Elections, West Virginia Legislature

Absentee ballot bill gives House Judiciary some headaches, gets sent back for more work

MORGANTOWN — A bill aimed at preventing abuse of absentee ballots is giving the House Judiciary Committee some mild headaches. A revised version of the bill designed to fix some problems in the introduced version still raised too many questions in committee on Friday and was referred to a subcommittee for further adjustment.

The introduced version of HB 4016 would have made it illegal “for any person, including any election official, to mail or deliver an application for an absentee ballot to any voter except when specifically requested by that voter.”

That was found to be too restrictive so what was laid before members on Friday said a voter’s immediate family member or caregiver could request and receive an absentee ballot on behalf of the voter.

It carried two tiers of misdemeanor penalties, patterned after a similar bill, HB 4293, that passed the House 72-22 in 2022 but died in the Senate.

The first tier applied to any election official who knowingly and intentionally delivered an absentee ballot application without the voter’s request. The second tier applied to any member of the public who knowingly and intentionally delivered 10 or more applications to a group of people without their request.

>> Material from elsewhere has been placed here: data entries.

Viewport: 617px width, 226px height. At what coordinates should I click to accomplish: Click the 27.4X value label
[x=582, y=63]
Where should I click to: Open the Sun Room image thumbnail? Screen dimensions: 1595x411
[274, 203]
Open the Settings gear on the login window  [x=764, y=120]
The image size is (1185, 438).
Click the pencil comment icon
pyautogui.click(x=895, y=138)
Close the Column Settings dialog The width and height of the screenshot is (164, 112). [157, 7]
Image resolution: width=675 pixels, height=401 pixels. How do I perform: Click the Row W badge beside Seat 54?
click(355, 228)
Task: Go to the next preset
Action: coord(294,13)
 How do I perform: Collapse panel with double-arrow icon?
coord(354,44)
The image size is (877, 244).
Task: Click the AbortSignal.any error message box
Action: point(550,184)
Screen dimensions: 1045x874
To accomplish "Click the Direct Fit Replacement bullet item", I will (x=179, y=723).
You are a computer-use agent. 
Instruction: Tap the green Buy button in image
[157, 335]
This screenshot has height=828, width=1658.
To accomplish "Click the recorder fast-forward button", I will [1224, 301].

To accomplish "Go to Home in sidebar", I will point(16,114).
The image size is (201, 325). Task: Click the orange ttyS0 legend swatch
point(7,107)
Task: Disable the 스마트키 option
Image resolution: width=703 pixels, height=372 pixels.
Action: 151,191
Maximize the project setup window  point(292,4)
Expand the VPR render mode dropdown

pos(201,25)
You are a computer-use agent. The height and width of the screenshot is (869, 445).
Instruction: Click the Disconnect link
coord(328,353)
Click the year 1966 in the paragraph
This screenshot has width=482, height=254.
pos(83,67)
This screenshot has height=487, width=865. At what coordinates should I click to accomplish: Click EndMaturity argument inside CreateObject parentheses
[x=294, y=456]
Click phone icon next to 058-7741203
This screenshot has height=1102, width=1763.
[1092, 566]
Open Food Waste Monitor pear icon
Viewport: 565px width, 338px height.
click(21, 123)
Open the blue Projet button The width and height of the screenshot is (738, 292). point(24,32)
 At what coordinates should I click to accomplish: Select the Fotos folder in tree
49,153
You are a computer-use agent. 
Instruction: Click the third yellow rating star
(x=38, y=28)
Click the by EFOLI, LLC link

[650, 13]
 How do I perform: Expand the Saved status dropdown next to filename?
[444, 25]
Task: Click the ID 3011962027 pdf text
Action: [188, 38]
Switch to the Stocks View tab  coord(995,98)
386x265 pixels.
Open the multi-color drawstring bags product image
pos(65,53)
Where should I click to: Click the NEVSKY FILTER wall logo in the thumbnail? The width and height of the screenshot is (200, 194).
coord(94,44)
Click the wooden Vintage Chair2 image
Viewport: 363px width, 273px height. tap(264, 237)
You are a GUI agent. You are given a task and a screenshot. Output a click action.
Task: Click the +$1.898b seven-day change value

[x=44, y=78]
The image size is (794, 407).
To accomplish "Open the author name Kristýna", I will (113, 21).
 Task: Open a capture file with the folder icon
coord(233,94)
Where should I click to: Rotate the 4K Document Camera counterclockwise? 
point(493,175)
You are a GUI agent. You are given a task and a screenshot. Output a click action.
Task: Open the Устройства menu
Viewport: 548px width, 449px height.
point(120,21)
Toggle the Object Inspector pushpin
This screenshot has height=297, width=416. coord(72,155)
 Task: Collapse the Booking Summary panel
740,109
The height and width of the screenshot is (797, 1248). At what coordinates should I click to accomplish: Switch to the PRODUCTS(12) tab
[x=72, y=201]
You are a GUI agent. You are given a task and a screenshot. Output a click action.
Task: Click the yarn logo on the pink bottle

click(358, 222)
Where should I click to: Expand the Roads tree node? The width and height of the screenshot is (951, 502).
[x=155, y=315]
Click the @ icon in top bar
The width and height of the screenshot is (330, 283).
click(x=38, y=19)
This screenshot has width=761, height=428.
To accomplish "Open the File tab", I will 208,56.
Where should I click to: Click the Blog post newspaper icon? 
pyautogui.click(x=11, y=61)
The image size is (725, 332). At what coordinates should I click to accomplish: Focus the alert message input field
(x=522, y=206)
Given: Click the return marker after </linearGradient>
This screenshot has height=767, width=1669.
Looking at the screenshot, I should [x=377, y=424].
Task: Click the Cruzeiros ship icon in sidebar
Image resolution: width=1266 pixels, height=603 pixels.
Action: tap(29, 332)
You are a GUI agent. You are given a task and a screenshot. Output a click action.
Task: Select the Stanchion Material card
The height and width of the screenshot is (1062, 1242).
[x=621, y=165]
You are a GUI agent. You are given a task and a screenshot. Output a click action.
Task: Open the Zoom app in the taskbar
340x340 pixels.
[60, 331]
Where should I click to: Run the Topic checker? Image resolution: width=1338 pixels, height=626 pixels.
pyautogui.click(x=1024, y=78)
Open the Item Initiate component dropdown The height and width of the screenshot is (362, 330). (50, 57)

Patti Hamilton, speaking for the West Virginia County Clerks Association, provided some background on how absentee ballots work. Nobody gets a ballot unless they apply and the application is signed, she said. The application contains a list of reasons for being unable to vote in person during early voting or on election day.

A voter, such as a snowbird who is going to be out of town, she said, would have the ballot mailed to the address where they are, not their home address.

Except for 2020, when the absentee ballot rules were temporarily broadened for COVID, she said, absentee voting is seldom used and makes up only a small portion of all ballots cast.

Delegate Evan Hansen, D-Monongalia, asked Hamilton if it would be illegal for him to make 15 copies of an absentee ballot application and drop them on a table at his father’s senior home.

Hamilton said yes, though nursing home directors often request batches of applications, and under this bill they would qualify as caregivers.

“County clerks are fond of saying they do what the law tells them to do. If more [applications] are submitted, they will process them.”

Delegate Joey Garcia, D-Marion, pointed out that absentee ballot applications are public documents and asked committee counsel if it is illegal to make and deliver copies of other public documents without someone’s request. Counsel said he was not aware of any instances.

The possibility of turning someone with good intentions into a criminal for delivering too many ballot applications was the chief source of the troubles during the discussion. So, committee chair Tom Fast, R-Fayette, designated a three-person subcommittee to rework the bill. He told them to meet at soon as possible so they can get the bill back on the full committee agenda.